§ **PROBLEM DETAILS**
Can you extract, word for word, the lines running from the start of the material through the line holding "Looking at the", inclusive, while leaving out the pictures?

** begin RECORDS FOR THIS TASK **

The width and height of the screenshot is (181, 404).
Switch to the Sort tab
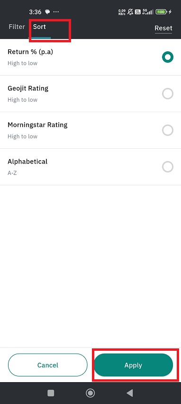(x=39, y=27)
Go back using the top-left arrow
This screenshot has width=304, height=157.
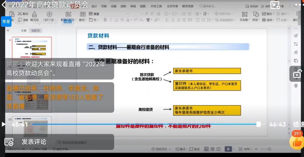pyautogui.click(x=4, y=5)
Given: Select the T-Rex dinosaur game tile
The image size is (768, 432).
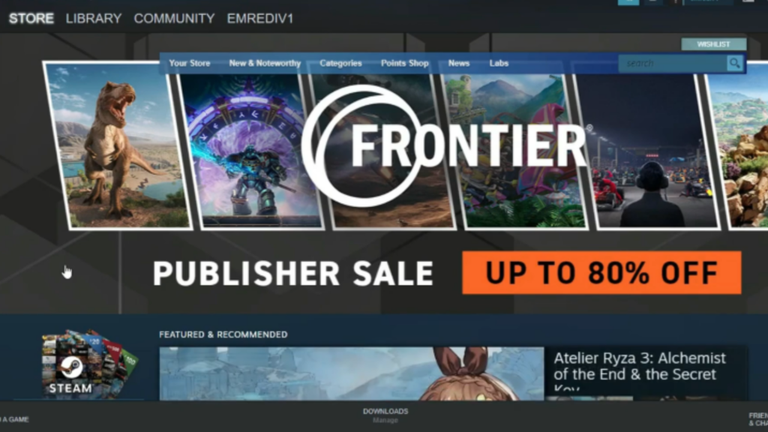Looking at the screenshot, I should pyautogui.click(x=118, y=146).
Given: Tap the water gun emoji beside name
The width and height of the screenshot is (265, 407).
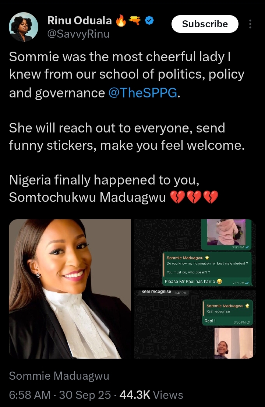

** end RECORDS FOR THIS TASK **

§ **RESPONSE**
The width and height of the screenshot is (181, 404).
Switch to the Sort tab
(x=39, y=27)
Go back using the top-left arrow
This screenshot has width=304, height=157.
pyautogui.click(x=4, y=5)
Given: Select the T-Rex dinosaur game tile
The image size is (768, 432).
Looking at the screenshot, I should pyautogui.click(x=118, y=146).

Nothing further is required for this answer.